Friday, March 2, 2012

Who will it hurt?

As members of the Church of Jesus Christ of Latter Day Saints we are often watched closely by those of the world.

These past couple months have been rather difficult and a couple weeks ago I was ready to throw in the towel. I didn't want to pray anymore, read my scriptures, or go to church. All I wanted to do was get in the car and drive until I couldn't anymore... then I realized I was broke and with gas prices right now I definetly was NOT getting far ;)

In the end, it was my testimony that saved me. I was ready to quit- my testimony was not. I was promted to ask for a priesthood blessing and so I did.
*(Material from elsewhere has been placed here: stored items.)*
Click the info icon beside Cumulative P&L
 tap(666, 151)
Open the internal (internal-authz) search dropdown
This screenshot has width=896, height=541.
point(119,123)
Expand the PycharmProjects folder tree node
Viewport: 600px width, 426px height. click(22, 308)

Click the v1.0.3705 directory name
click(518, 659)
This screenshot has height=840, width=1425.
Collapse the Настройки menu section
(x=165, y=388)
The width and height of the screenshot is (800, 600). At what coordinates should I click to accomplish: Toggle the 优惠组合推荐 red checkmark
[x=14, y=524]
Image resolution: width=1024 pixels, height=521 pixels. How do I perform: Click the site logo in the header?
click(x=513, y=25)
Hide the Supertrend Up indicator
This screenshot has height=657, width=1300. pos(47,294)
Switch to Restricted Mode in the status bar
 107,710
Leading up to this blessing I felt as if praying was leading to a dead end, I wasn't feeling anything in the way of answers. And I felt like I couldn't really make a plan for my future because I didn't understand what was suppose to be happening right now. During this blessing my father in heaven simply told me to stop trying so hard to control my life and to allow him to guide me by the spirit that I may become the person he needs me to be, to be in the places he needs me to be, and to influence the lives he needs me to influence.

Finally I feel at peace and I can look myself in the mirror every morning without worrying about tomorrow.

I read a passage in a book today that really hit me hard. I am the only member of my siblings and parents- if I had given up how would it have hurt me? Immediately it probably would not have. But it would have hurt my family and those who look to me to be an example.

The passage is from "To the Rescue; The Biography of Thomas S. Monson" and it reads:
"That Tom Monson was a member of The Church of Jesus Christ of Latter-day Saints became well known. One of his fellow sailors.... later wrote in a letter to him: 'The eyes of so many of us were watching you as the Devil did his best to lead you astray. We were out at La Jolla Shores having an office-Beach party. Beer was being served... you were kind of a natural leader even then among us. They would not leave you alone... I can see you so clearly right now in my mind- that skinny, tall kid with your smile and sense of humor to laugh your way through saying no, so no one would take offense, pushing it away, repeating, no, no. How would it have hurt you? It would have hurt us, Tom-those of us who were watching you. The Lord could still have made you an apostle if you had taken that beer, but what would it have done to us who remember that moment in time so many years ago?..."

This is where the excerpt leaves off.